Failure to anticipate and respond to the “separatist” aspirations might spark suspicions that the security forces deliberately let the situation worsen. Deploying reinforcement troops from Jakarta or other parts of the country therefore would be justified.

Second, failure to prevent the congress from exposing separatist pleas complicated efforts to manage the problems. The government and security forces alike are certainly aware that the complex historical, legal, social, economic, cultural, political and security dimensions of the Papuan problem are all interrelated, overlapping and crosscutting.

Nonetheless, it is hard to find evidence that the government has adopted policies and strategies effectively to limit, direct and manage the protracted conflict in Papua. Rather than consistently channelling conflict into nonviolent behavior and providing incentives for peaceful accommodations, the security forces and other government units are more likely to maintain that their presence in the region is something important and necessary.

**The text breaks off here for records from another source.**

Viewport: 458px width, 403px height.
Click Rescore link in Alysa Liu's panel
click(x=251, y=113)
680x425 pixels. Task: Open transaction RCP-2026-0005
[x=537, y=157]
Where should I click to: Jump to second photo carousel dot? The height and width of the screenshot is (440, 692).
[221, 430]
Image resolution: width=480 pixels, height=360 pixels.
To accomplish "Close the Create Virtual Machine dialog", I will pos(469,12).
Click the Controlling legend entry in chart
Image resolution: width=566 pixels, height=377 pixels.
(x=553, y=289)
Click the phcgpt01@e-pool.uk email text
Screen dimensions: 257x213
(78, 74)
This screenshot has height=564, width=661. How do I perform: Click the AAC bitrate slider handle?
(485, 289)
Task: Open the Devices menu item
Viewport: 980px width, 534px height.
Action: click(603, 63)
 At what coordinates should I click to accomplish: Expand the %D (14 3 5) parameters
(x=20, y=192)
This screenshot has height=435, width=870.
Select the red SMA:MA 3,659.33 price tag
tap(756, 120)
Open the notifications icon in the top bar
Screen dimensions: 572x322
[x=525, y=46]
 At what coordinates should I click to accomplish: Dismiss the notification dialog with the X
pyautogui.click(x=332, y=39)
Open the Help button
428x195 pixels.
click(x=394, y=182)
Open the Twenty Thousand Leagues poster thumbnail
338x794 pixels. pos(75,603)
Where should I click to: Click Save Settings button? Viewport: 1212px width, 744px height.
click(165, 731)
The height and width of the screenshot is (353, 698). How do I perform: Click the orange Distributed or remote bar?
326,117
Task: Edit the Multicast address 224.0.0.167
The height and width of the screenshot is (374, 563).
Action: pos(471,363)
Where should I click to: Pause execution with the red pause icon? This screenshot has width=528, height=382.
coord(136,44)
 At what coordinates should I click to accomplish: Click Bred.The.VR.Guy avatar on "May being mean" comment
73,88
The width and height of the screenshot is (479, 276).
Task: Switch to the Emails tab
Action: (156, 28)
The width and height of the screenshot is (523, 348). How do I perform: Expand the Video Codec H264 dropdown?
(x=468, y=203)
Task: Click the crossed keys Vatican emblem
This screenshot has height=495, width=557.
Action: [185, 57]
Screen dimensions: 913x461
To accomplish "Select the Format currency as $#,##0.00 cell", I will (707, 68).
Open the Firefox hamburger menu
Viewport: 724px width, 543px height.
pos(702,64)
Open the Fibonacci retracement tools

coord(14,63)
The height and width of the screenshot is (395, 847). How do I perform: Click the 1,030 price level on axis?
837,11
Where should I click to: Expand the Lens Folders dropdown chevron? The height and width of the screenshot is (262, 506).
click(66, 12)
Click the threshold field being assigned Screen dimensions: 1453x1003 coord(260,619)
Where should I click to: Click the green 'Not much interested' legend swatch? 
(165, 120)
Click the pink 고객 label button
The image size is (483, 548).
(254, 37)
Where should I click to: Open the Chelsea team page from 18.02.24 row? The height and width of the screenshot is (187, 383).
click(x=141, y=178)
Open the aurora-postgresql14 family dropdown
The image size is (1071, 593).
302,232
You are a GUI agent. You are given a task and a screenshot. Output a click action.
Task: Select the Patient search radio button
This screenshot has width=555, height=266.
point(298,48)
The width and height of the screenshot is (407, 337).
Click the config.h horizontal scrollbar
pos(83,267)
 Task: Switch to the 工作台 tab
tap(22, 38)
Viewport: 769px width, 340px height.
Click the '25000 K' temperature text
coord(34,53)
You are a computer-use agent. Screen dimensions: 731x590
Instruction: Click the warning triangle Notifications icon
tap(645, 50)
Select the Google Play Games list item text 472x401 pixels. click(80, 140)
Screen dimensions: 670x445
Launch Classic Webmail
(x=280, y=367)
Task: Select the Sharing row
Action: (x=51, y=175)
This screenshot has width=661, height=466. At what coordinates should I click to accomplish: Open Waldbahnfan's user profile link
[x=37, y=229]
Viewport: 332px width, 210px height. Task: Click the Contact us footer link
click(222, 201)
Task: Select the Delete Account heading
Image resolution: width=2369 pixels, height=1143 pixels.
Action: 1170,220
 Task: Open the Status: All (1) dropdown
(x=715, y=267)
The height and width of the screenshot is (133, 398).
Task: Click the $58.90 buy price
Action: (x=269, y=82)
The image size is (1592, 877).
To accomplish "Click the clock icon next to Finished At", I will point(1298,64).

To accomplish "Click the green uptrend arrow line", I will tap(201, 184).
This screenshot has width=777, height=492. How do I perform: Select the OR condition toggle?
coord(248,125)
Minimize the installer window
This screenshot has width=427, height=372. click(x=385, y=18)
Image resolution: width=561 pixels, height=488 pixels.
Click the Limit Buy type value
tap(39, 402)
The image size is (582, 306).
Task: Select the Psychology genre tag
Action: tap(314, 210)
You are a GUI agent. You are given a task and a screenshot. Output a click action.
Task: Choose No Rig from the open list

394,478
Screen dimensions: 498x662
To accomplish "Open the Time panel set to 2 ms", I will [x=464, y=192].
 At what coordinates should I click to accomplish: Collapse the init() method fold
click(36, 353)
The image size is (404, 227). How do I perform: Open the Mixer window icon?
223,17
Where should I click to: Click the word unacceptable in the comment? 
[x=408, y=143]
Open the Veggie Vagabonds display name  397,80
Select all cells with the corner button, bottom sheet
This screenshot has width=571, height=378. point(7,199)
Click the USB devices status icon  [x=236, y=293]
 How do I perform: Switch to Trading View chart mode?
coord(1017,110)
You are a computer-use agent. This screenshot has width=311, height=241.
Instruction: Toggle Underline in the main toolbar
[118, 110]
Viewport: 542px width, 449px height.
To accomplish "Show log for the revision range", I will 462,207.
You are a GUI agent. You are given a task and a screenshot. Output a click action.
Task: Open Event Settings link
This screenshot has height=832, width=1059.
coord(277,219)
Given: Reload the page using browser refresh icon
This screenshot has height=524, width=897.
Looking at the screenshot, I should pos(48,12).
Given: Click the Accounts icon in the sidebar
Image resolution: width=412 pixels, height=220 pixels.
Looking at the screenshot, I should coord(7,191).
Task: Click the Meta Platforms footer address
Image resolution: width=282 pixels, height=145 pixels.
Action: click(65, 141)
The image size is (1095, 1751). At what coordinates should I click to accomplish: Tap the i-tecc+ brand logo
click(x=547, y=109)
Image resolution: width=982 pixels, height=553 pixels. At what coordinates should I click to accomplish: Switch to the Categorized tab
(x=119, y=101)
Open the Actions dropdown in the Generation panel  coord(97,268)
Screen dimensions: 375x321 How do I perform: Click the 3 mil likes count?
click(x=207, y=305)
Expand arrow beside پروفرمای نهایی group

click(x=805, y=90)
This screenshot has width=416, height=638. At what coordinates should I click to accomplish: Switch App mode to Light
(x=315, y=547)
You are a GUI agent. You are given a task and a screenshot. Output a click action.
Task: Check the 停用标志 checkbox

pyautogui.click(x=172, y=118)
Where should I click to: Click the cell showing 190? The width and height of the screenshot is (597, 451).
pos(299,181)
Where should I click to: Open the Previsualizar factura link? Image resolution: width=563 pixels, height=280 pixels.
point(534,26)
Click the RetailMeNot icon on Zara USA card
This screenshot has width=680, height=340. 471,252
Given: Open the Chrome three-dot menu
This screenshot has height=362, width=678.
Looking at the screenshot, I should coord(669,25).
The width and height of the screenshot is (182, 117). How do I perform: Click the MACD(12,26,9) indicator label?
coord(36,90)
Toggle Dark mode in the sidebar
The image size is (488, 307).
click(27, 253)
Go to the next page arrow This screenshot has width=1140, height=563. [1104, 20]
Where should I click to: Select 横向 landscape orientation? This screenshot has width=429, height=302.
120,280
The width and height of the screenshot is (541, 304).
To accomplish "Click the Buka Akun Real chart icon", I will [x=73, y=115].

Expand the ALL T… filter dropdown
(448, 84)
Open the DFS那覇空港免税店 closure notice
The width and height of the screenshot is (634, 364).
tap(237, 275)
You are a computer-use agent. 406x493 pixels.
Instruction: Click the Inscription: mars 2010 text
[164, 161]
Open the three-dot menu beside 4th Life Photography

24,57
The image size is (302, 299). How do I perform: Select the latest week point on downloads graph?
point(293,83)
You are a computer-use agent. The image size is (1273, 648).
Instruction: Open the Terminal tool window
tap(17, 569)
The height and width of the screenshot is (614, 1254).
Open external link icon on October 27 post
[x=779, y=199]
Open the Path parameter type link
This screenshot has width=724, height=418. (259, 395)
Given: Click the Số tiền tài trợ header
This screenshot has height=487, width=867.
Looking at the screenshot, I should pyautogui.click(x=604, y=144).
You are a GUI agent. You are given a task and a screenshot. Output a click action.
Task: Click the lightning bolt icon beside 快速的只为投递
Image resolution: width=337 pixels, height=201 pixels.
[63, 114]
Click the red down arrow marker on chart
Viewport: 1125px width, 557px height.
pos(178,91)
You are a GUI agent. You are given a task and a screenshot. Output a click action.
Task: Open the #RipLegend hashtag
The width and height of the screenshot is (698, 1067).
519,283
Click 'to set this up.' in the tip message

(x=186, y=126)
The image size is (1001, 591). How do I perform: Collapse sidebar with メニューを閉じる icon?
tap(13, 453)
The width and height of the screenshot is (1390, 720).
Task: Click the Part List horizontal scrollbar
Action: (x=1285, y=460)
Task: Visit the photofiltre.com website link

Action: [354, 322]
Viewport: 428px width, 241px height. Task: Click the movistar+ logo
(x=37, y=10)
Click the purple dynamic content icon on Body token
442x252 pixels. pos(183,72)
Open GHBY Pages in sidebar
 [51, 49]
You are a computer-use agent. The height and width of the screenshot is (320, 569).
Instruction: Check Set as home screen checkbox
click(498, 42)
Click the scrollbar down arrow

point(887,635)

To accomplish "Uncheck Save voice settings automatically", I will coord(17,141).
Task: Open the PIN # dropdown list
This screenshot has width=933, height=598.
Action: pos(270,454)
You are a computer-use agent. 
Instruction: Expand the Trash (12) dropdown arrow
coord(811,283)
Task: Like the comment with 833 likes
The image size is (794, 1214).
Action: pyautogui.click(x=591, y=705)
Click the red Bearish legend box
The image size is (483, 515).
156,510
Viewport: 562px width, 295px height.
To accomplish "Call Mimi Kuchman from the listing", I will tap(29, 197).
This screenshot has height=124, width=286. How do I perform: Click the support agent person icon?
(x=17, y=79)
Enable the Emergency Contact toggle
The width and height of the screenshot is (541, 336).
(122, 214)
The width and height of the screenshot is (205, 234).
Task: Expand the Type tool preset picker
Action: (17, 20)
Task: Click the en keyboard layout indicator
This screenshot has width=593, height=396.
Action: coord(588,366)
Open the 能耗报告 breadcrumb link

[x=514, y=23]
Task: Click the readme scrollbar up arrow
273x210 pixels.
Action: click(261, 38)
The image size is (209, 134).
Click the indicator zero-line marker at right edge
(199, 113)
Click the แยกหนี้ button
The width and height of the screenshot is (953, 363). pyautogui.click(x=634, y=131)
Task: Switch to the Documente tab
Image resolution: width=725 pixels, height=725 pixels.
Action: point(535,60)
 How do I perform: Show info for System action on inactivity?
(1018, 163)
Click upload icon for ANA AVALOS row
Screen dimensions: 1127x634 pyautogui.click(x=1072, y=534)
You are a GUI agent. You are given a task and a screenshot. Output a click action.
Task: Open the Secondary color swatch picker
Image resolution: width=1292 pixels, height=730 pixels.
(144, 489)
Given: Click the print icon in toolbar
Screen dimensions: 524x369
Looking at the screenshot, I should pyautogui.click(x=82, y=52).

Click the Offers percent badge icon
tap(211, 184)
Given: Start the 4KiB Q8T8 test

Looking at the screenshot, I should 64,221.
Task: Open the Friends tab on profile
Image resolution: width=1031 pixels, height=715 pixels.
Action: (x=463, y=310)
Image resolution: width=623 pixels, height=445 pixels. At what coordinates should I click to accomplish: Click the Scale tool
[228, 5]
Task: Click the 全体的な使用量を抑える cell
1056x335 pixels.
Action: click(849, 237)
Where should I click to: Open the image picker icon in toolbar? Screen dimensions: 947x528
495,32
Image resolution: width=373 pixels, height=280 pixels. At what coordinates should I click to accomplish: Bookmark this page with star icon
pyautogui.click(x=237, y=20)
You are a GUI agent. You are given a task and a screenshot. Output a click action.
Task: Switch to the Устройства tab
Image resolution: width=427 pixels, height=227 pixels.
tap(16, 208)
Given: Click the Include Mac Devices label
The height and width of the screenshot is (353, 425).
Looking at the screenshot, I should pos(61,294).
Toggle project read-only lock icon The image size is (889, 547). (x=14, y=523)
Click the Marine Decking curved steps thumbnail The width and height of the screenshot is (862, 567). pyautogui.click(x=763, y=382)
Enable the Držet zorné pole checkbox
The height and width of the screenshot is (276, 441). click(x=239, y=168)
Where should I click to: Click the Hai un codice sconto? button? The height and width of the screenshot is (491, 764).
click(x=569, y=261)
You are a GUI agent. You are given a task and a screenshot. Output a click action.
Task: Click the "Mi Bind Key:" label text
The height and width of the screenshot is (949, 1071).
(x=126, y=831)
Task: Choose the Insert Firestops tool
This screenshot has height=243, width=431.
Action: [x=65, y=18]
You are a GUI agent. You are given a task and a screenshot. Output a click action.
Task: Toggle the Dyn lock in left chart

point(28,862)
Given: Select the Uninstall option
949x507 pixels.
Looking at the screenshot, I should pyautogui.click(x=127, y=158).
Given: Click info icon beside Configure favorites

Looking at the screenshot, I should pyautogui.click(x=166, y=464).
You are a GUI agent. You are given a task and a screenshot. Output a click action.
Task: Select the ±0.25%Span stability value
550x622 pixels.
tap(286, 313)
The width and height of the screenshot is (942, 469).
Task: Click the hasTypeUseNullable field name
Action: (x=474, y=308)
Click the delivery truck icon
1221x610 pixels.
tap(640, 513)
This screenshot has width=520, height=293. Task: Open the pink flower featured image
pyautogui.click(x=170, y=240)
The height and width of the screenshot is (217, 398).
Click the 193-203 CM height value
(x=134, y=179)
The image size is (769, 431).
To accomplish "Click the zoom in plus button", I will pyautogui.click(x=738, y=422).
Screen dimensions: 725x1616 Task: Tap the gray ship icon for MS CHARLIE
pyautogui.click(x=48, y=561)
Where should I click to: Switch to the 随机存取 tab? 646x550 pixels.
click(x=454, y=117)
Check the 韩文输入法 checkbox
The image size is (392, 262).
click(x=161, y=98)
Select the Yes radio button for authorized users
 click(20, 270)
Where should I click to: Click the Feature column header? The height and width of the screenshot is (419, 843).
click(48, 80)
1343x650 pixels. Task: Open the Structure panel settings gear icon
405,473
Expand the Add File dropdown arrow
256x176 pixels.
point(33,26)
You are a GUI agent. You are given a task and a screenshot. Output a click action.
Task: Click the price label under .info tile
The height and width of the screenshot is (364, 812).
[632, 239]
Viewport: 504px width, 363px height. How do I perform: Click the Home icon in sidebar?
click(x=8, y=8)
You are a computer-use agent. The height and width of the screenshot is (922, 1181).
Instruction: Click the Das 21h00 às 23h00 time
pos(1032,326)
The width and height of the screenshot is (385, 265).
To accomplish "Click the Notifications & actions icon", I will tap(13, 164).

Third, conflict settlement in Papua is therefore impossible and undesirable. Conflict settlement implies dialogue and negotiations, which may lead to compromises, agreements and mutual commitments. Jakarta, however, tends to ignore the calls for dialogue. The central government’s offer for constructive communication as an alternative has not yet been substantiated.

It is natural that rebellion, often in the form of an armed movement, erupts when the government fails to fulfil its duties to protect people and their very basic rights. Freeport workers have the right to demand higher remuneration and indigenous Papuans have the right to gather, discuss and demand freedom.

The government and its agencies need to respond to the calls appropriately through dialogue and social economic development. Enforcing the law and maintaining order are a must, but civilized society and a democratic state such as Indonesia should not tolerate violence.

We strongly believe that violence in Papua is avoidable and conflict there can be resolved peacefully.

The writer is a lecturer at the Department of International Relations, Parahyangan Catholic University in Bandung and a member of the Academic Forum for Peace in Papua.


Comments (1)

Kobe Oser | Tue, 01/11/2011 - 19:11pm

The simple fact that the present generation of Indonesians who are unaware of the political status of West Papua, does not dismiss this generation to question the way how West Papua is being treated under the Indonesian flag. How RI wants to organise its state is of NO CONCERN WHATHOWEVER to the people of West Papua Melanesia. Under international law and standard, and with a UN in function, with active participation of EU-channelled funds and ASEAN development funding, we believe that the world community can actively take a stand in the re-establishing of the West Papua Melanesian state.Let's re-carry out the 1962 New York Agreement (based on the 1947 Canberra Agreement) on it's merites and purpose (Referendum obligation).RI has definately lost its legtimate sovereignity over West Papua Melanesia, another 40 years of autonomy promisces cannot suffice. Futhermore Papuans can easily afford a new future.